The government asserts Garduño's appeal of the district court's sentence is untimely.   In this court, dismissal of an untimely notice of appeal from a judgment in a criminal case has long been held as “mandatory and jurisdictional.”  Wilkinson v. United States, 278 F.2d 604, 605 (10th Cir.1960) (per curiam) (citing United States v. Robinson, 361 U.S. 220, 224, 80 S.Ct. 282, 4 L.Ed.2d 259 (1960)).2  The Supreme Court recently explained, however, that its past use of the term “jurisdictional” has “been less than meticulous” and it has “more than occasionally used the term ‘jurisdictional’ to describe emphatic time prescriptions in rules of court.”   Kontrick v. Ryan, 540 U.S. 443, 454, 124 S.Ct. 906, 157 L.Ed.2d 867 (2004) (citing Robinson as an example of a lack of meticulousness).   The Court later explained that its holding in Robinson was “correct not because the [d]istrict [c]ourt lacked subject-matter jurisdiction, but because district courts must observe the clear limits of the Rules of Criminal Procedure when they are properly invoked.”  Eberhart v. United States, 546 U.S. 12, 17, 126 S.Ct. 403, 163 L.Ed.2d 14 (2005) (per curiam).

In Bowles v. Russell, the Supreme Court further clarified that whether a procedural rule's time limitations are claim-processing or jurisdictional hinges on whether the rule is grounded in a statute.  551 U.S. 205, 127 S.Ct. 2360, 2363-66, 168 L.Ed.2d 96 (2007).  Bowles involved a notice of appeal from a district court judgment in a habeas corpus proceeding, the timeliness of which is governed by Rule 4(a).  Id.;  Fed. R.App. P. 4(a)(1)(A) & 4(a)(6).   The Court held that time limitations in Rules 4(a)(1)(A) and 4(a)(6) are jurisdictional and not subject to waiver.  Id. at 2366-67.   In reaching its holding, the Court emphasized the timeliness dictates were jurisdictional because Rules 4(a)(1)(A) and 4(a)(6) derive from a statute.  Id.;  28 U.S.C. § 2107(a) & (c).

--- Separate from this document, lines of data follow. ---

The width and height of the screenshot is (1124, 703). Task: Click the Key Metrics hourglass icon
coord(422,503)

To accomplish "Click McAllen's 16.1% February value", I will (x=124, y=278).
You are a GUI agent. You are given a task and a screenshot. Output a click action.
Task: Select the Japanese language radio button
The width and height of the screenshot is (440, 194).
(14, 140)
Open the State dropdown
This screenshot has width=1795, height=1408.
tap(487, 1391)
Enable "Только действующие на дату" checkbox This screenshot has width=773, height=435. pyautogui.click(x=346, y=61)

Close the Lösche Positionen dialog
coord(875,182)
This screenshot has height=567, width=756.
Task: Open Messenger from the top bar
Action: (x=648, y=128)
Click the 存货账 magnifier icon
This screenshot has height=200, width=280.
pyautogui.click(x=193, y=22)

 Unlike Rules 4(a)(1)(A) and 4(a)(6), Rules 4(b)(1)(A) and 4(b)(4), which govern appeals from defendants in criminal trials, do not have statutory grounding.   See United States v. Sadler, 480 F.3d 932, 938 n. 6 (9th Cir.2007).   Several other circuits have held that, as a result, Rule 4(b)(1)(A) is a non-jurisdictional claim-processing rule.  United States v. Molina Martinez, 496 F.3d 387, 388-89 (5th Cir.2007);  Sadler, 480 F.3d at 940.   See also United States v. Singletary, 471 F.3d 193, 196 (D.C.Cir.2006) (implying Rule 4(b)(1)(A) is non-jurisdictional, but dismissing the appeal on other grounds).3  This court joins those circuits in holding that Rules 4(b)(1)(A) and 4(b)(4) are “inflexible claim-processing rule[s],” which, unlike a jurisdictional rule, may be forfeited if not properly raised by the government.   See Kontrick, 540 U.S. at 456, 124 S.Ct. 906.   The timeliness requirements of Rules 4(b)(1)(A) and 4(b)(4), however, remain inflexible and “thus assure relief to a party properly raising them.”  Eberhart, 546 U.S. at 19, 126 S.Ct. 403.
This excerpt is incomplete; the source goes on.